TEXT UNDER STUDY
□ □ □ □ □

I found an interesting, if spendy selection at Colorado Futons, my local mattress purveyor. When I know more, I’ll say more—in the meantime, if anyone out there has experience or knowledge in this matter, please comment.

PS: the benefits don’t stop with you. When you toss your mattress, it’d be nice if you can recycle it or, if it ends up in a landfill, if it’s not full of evil stuff.


About Waylon Lewis

Waylon Lewis, founder of elephant magazine, now & host of Walk the Talk Show with Waylon Lewis, is a 1st generation American Buddhist “Dharma Brat." Voted #1 in U.S. on twitter for #green two years running, Changemaker & Eco Ambassador by Treehugger, Green Hero by Discovery’s Planet Green, Best (!) Shameless Self-Promoter at Westword's Web Awards, Prominent Buddhist by Shambhala Sun, & 100 Most Influential People in Health & Fitness 2011 by "Greatist", Waylon is a mediocre climber, lazy yogi, 365-day bicycle commuter & best friend to Redford (his rescue hound). His aim: to bring the good news re: "the mindful life" beyond the choir & to all those who didn't know they gave a care. | His first book, Things I would like to do with You, is now available.


4 Responses to “Is having an Organic Bed Mattress important?”

  1. Rio says:

    Hi Waylon,

    I work for The Futon Shop, and we tend to think that having Organic bedding is very important, both for your health and the greater health of the planet.

    You might want to check out our website:, as we’ve compiled a lot of information and links about organic cotton, natural latex and wool mattresses.

    Thanks for an insightful post on the subject,


  2. Russ says:

    With latex allergies on the rise, natural latex is problematic as well.

  3. liane says:

    Before the SIDS-preventing "back to sleep" campaign began, SIDS research was just beginning to focus on the role of bedding materials (such as quilts, mattresses that off-gassed enough chemicals to reduce the overall oxygen available, squishy materials in which the baby could sink, etc.) Anything that reduced air quality or quantity was suspect.

    We used the information available to settle on trying to find an organic, non-squishy futon for our baby's crib mattress and decided to use thin cotton flannel blankets combined with blanket-sleepers to keep our kids warm as they slept. We found a local futon company that made organic cotton futons for sofas, and asked them to make a crib mattress. We were the first customer to ask for such a thing, and it took them a couple of weeks to research whether they could legally make crib mattresses. In the end, they could, as long as they used a flame retardant. We chose non-toxic boric acid. It lasted well through both of our children before being donated to a family in need. For our adult sleeping, we were given a latex mattress, which is very comfortable and helps with arthritic joints. We had used an organic futon for ourselves for many years, but age has made that a non-option.

    Now that organic futons and mattresses have become a "specialty" product, the prices have gone through the roof. If we were just beginning now, we'd be unable and unwilling to pay that much money for an item as simple to produce as a futon.

□ □ □ □ □

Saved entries
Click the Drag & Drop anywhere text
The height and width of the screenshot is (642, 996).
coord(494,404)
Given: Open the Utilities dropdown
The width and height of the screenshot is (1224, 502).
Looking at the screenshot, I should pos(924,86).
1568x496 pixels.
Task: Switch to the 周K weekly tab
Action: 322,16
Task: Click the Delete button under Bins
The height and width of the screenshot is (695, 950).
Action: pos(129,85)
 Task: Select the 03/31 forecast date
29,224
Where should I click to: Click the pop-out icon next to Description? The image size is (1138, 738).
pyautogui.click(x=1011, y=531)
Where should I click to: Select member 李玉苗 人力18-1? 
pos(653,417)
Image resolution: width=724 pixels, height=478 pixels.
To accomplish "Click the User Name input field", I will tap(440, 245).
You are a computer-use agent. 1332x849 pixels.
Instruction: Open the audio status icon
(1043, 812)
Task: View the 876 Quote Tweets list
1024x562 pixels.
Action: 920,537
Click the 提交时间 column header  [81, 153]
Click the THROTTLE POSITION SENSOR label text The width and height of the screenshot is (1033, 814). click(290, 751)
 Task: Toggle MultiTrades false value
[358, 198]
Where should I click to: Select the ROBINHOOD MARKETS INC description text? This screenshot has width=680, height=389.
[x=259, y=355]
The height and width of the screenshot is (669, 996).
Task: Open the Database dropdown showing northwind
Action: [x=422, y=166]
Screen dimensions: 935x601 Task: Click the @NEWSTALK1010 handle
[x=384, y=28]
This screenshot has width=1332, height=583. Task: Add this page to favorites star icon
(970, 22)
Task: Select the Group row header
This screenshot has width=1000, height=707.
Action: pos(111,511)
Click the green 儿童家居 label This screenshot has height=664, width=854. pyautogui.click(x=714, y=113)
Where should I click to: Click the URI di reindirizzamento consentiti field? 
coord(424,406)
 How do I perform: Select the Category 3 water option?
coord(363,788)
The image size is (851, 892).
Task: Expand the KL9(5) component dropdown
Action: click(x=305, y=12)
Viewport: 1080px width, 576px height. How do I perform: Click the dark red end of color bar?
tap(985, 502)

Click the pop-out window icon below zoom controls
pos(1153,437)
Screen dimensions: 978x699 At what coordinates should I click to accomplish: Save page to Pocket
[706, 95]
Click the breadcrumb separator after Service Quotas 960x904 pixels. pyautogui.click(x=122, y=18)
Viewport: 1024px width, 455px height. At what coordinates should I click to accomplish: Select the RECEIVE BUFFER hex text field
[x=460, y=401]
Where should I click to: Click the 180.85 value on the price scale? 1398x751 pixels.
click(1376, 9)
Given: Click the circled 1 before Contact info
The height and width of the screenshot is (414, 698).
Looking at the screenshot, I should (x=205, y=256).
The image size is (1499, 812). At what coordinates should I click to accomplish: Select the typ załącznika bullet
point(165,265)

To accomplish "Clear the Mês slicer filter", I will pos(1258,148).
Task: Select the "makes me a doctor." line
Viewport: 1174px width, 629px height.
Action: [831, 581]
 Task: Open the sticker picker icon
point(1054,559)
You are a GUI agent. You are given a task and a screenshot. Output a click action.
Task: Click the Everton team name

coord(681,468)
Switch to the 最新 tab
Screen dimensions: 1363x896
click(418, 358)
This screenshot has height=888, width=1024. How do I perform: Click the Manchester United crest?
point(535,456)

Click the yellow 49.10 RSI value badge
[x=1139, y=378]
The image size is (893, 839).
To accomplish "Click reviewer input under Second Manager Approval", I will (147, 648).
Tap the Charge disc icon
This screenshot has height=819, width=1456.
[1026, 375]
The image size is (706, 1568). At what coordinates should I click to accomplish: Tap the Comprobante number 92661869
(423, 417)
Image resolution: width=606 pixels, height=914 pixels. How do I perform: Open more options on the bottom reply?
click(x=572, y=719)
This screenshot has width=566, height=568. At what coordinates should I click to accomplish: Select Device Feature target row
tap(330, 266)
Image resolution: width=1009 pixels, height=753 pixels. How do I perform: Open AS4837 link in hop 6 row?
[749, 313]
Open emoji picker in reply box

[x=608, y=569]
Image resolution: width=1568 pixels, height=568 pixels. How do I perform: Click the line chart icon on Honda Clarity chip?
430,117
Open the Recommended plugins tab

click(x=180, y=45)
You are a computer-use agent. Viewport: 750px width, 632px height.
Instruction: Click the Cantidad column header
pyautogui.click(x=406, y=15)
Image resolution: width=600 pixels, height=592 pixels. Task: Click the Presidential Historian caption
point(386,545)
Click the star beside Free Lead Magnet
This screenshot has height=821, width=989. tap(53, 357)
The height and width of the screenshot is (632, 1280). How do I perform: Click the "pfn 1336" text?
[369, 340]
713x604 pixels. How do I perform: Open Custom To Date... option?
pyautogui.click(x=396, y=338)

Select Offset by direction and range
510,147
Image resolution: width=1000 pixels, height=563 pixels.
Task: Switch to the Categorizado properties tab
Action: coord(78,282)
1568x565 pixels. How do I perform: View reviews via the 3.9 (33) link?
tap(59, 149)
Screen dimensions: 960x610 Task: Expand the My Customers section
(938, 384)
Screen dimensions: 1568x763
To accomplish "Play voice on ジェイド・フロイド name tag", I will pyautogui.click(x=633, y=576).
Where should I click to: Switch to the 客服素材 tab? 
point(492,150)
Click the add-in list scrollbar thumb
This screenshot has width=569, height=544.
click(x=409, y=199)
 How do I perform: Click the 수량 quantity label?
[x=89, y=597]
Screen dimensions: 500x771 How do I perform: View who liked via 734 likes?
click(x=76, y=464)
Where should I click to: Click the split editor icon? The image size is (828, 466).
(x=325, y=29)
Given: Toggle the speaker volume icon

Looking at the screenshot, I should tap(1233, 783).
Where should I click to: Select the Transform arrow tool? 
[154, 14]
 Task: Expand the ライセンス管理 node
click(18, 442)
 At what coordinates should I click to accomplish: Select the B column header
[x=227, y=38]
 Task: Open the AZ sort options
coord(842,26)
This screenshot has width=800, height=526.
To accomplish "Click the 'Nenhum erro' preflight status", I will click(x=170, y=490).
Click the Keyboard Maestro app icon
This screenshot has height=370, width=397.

□ □ □ □ □

TASK INSTRUCTIONS
a – Please write out the stretch of the organic mattress post from "Before the SIDS-preventing" through "quantity was suspect.".
b – Condense the paragraph of the organic mattress post that begins "We used the information available" into a shorter version that keeps its main facts.

OUTPUTS FOR THE TASKS
a –
Before the SIDS-preventing "back to sleep" campaign began, SIDS research was just beginning to focus on the role of bedding materials (such as quilts, mattresses that off-gassed enough chemicals to reduce the overall oxygen available, squishy materials in which the baby could sink, etc.) Anything that reduced air quality or quantity was suspect.

b – Using the available information, we looked for an organic, non-squishy futon for our baby's crib mattress, with thin cotton flannel blankets and blanket-sleepers for warmth. A local maker of organic cotton sofa futons agreed to make one. We were their first such request. After a couple of weeks of research, they found they could legally do it if they used a flame retardant, and we chose non-toxic boric acid. The mattress lasted through both children and was then donated to a family in need. We slept on an organic futon ourselves for many years, but age made that a non-option. Now we use a latex mattress we were given, which is very comfortable and helps with arthritic joints.